» **What you will do**
Rewrite the records from the line with "758x371 pixels. How" up to and including the line with "coord(229,625)", substituting "computer-use agent" for "GUI agent" and leaving everything else the same.

» **Exercise materials**
....................

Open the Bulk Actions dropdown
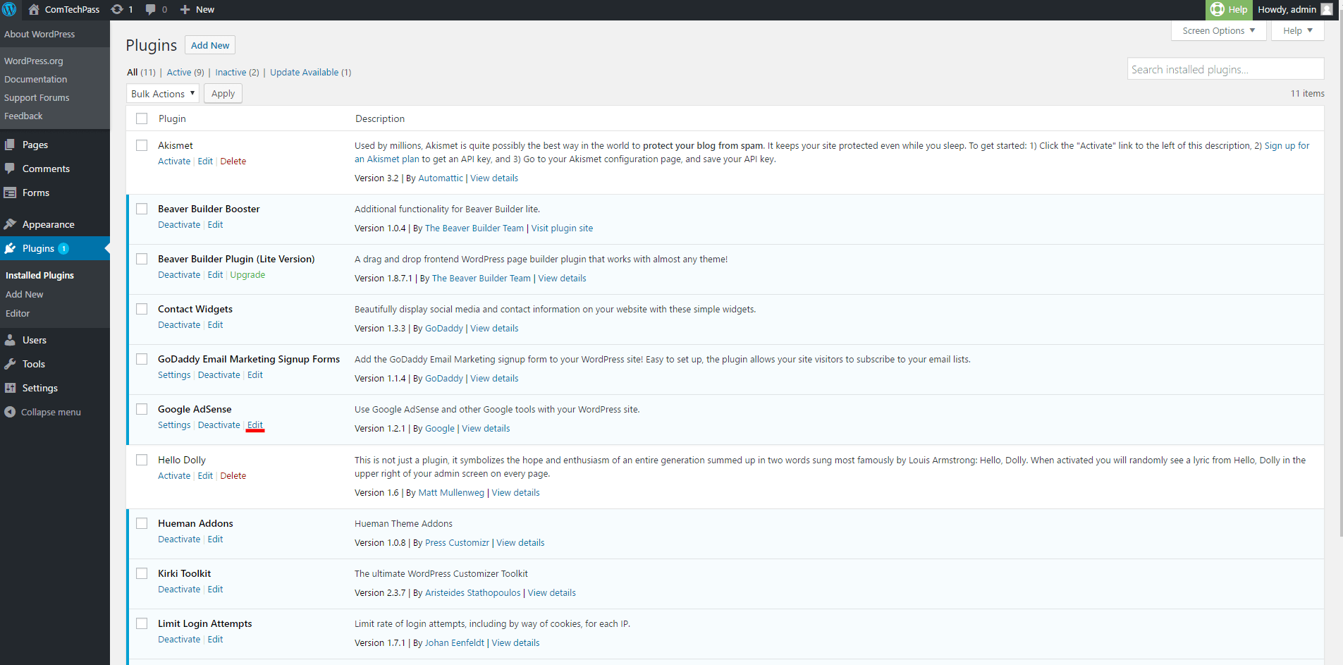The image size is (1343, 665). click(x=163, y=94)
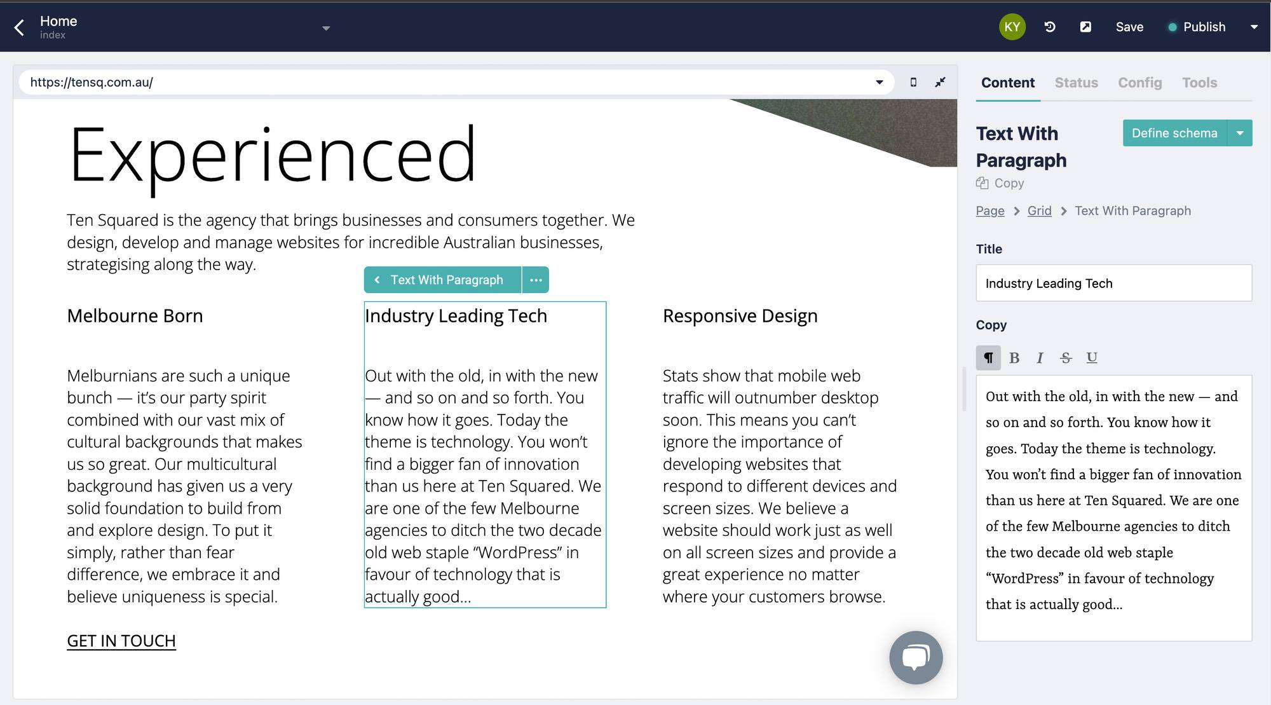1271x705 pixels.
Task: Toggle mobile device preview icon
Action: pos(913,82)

....................

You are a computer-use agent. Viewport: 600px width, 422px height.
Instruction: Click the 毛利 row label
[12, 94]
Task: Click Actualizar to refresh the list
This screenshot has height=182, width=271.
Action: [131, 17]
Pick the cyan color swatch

....................

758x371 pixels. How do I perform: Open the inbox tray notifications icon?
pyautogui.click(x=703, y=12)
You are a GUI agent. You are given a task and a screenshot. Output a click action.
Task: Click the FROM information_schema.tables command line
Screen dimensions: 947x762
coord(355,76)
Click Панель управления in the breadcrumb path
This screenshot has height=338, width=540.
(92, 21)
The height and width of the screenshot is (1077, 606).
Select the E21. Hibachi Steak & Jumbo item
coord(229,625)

....................

» **Task response**
758x371 pixels. How do I perform: Open the inbox tray notifications icon?
pyautogui.click(x=703, y=12)
You are a computer-use agent. You are given a task and a screenshot. Output a click action.
Task: Click the FROM information_schema.tables command line
Screen dimensions: 947x762
coord(355,76)
Click Панель управления in the breadcrumb path
This screenshot has height=338, width=540.
(92, 21)
The height and width of the screenshot is (1077, 606).
Select the E21. Hibachi Steak & Jumbo item
coord(229,625)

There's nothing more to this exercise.